• **What is expected**
Retype the items word for word, starting with the first line and going on through the line that contains "pos(216,805)", including that line. Leave the pictures out.

Items from a dataset:

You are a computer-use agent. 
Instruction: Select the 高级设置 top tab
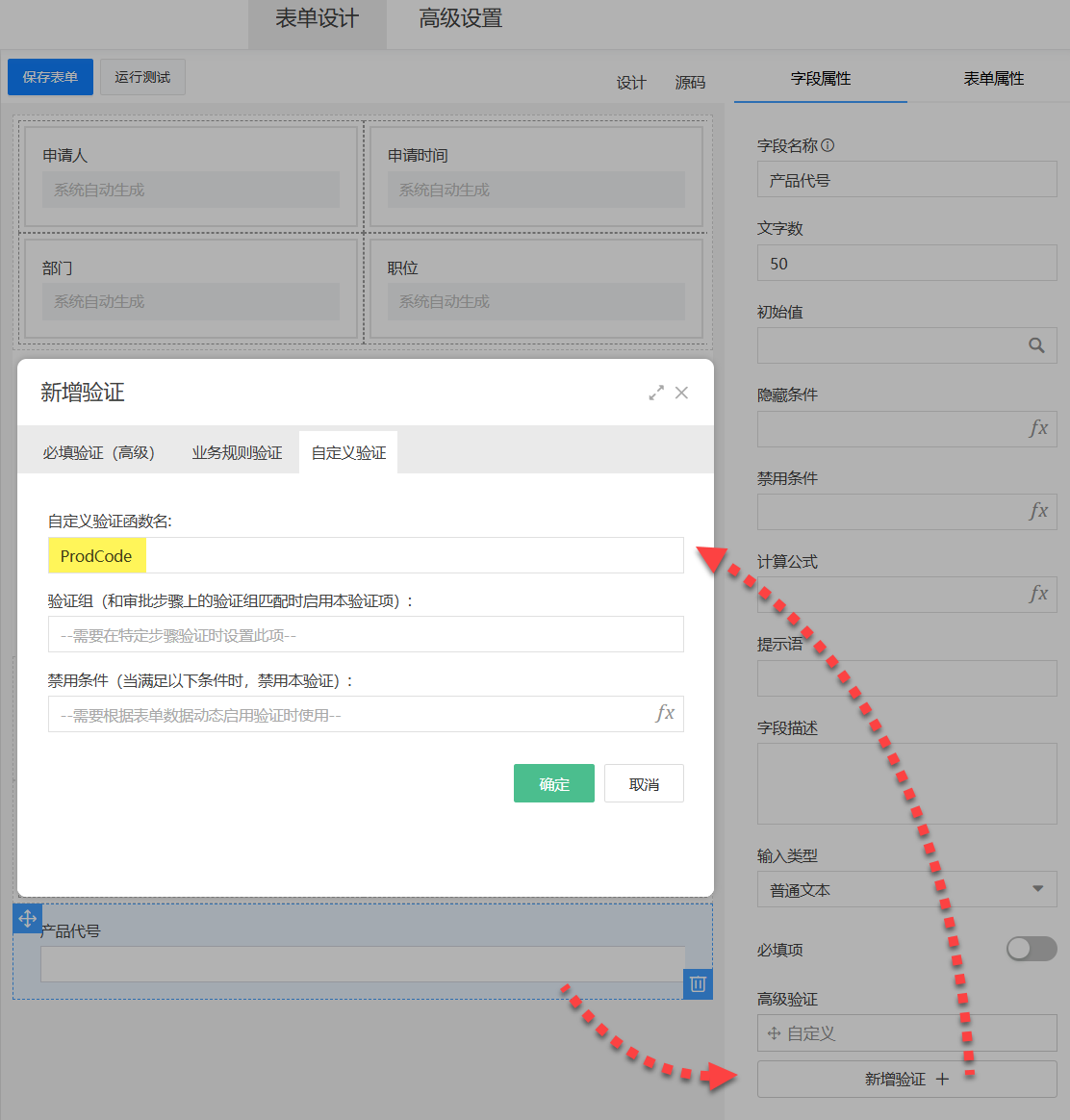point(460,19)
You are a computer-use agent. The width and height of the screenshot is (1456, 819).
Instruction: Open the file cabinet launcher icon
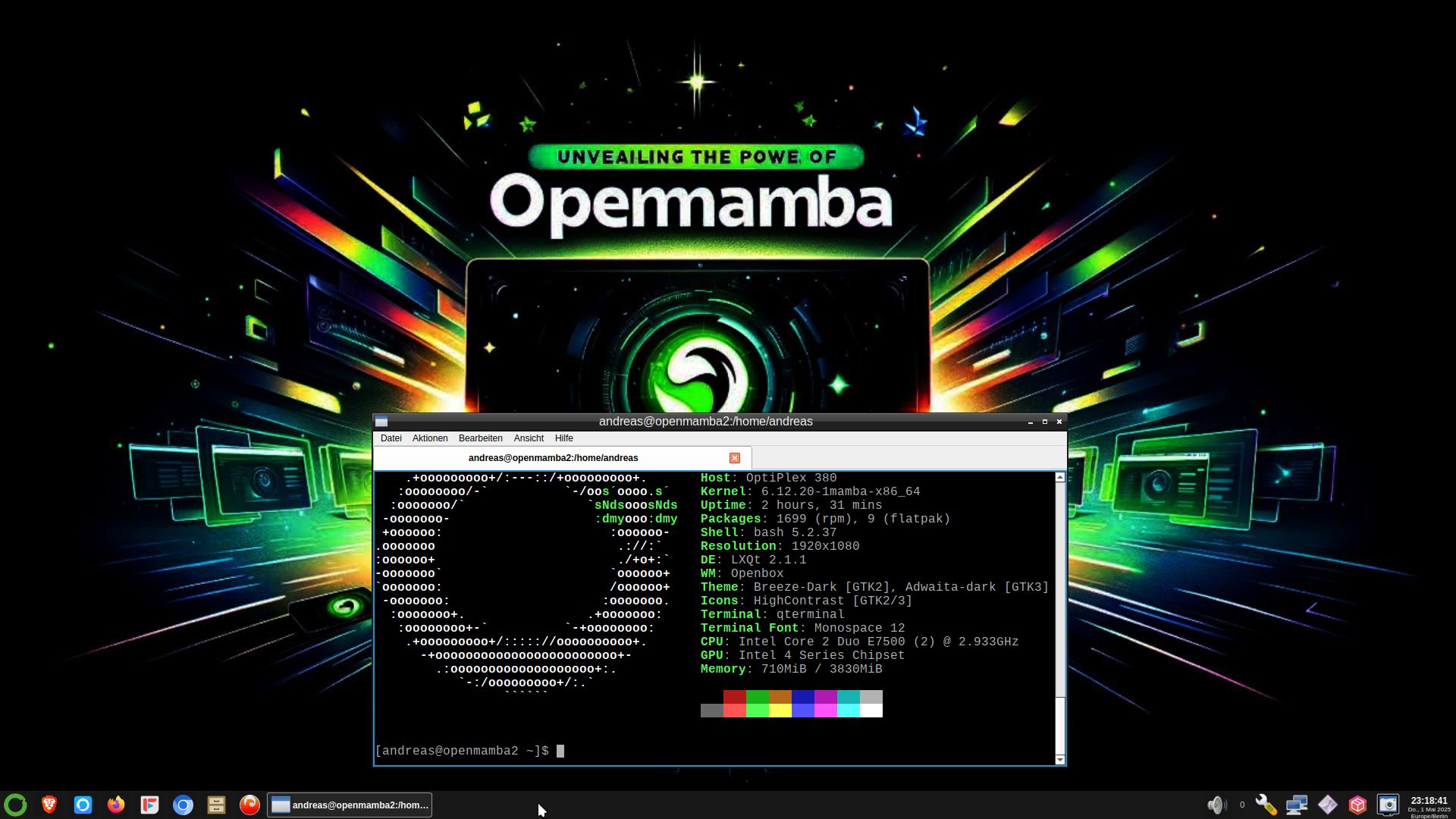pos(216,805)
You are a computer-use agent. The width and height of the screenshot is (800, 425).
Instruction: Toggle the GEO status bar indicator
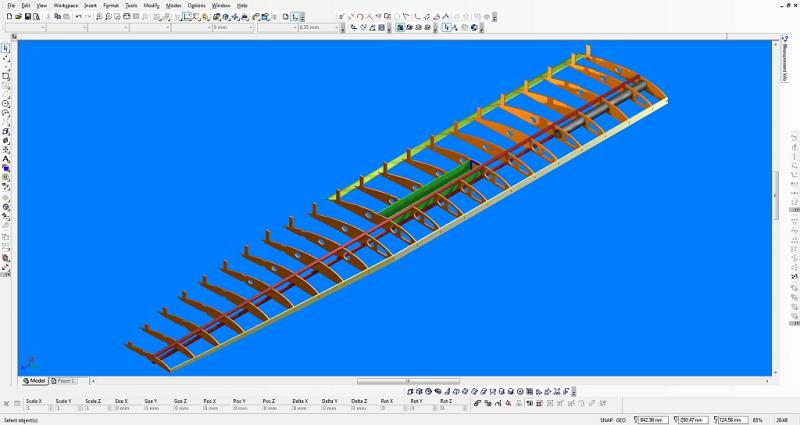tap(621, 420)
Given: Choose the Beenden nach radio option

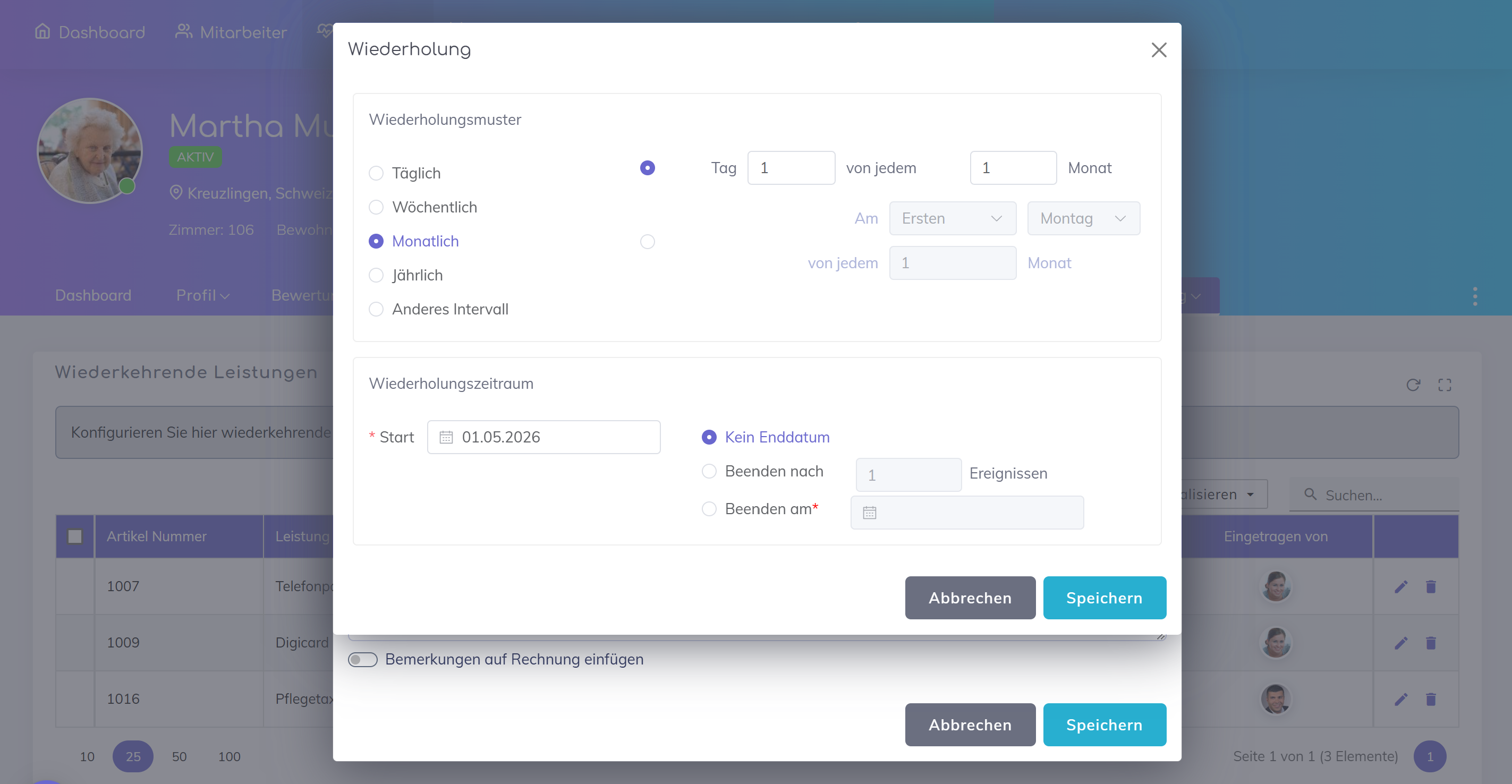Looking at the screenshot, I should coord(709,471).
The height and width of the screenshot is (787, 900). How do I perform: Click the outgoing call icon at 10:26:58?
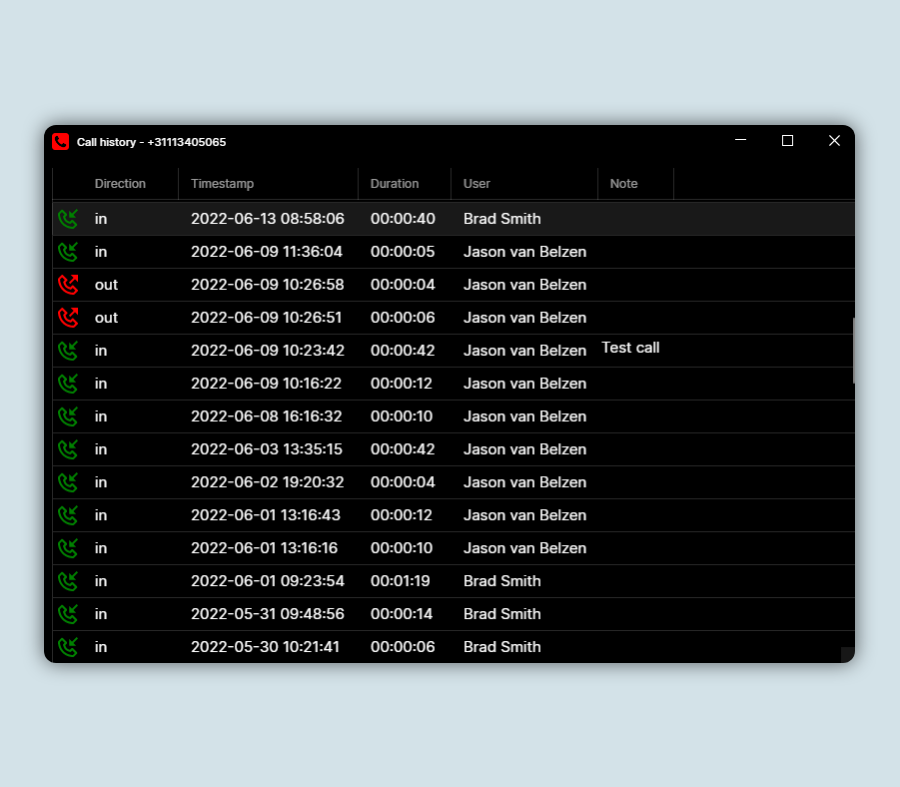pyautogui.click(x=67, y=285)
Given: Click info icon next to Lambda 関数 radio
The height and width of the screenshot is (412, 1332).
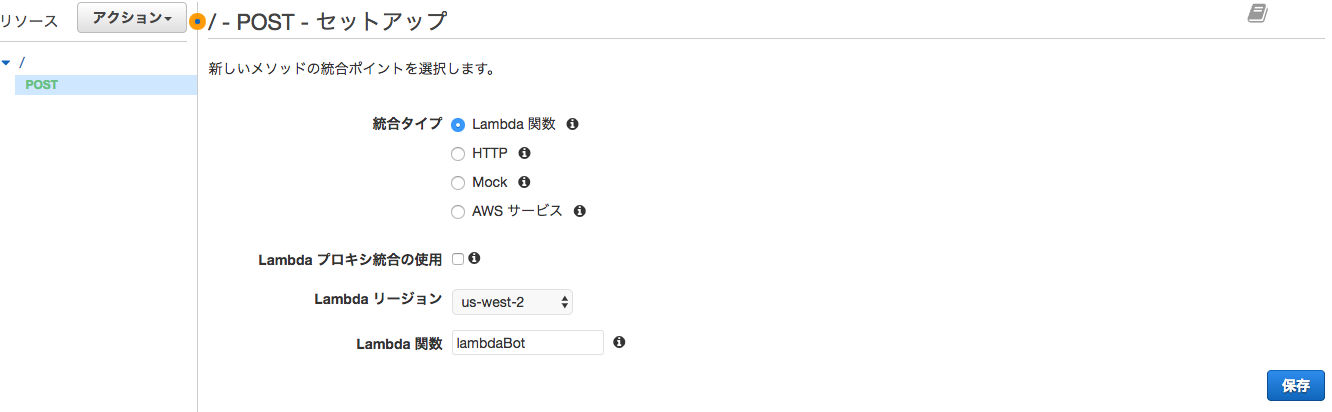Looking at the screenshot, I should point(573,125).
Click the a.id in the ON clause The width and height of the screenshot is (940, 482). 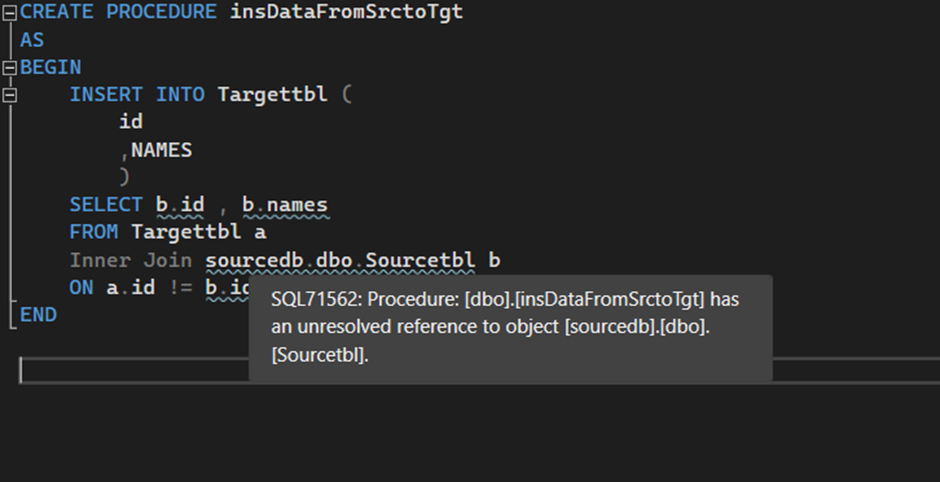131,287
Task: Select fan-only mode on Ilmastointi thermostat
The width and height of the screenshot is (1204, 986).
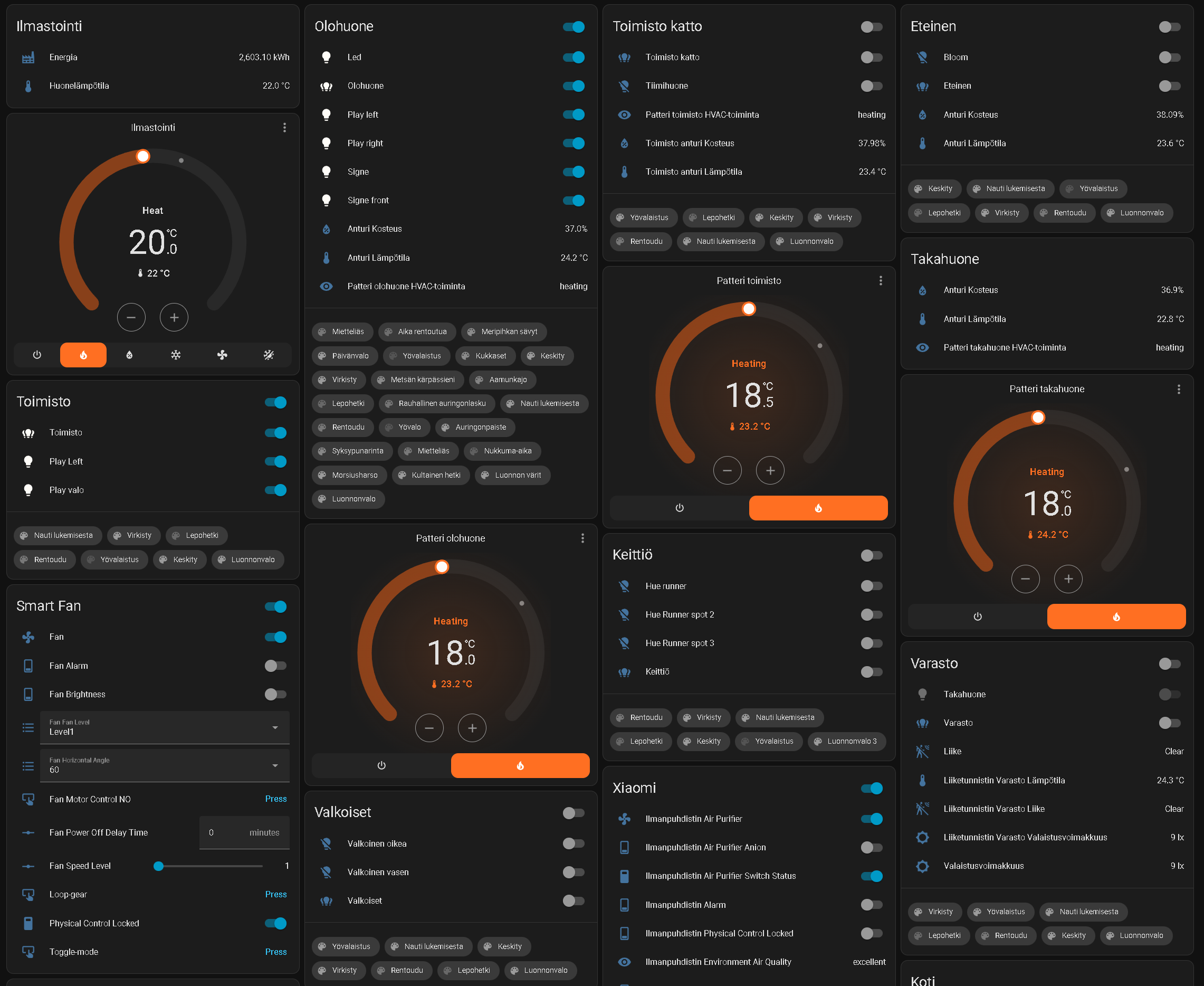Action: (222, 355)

• **Output for this task**
You are a computer-use agent. 
Instruction: Select the 高级设置 top tab
point(460,19)
You are a computer-use agent. The width and height of the screenshot is (1456, 819).
Instruction: Open the file cabinet launcher icon
pos(216,805)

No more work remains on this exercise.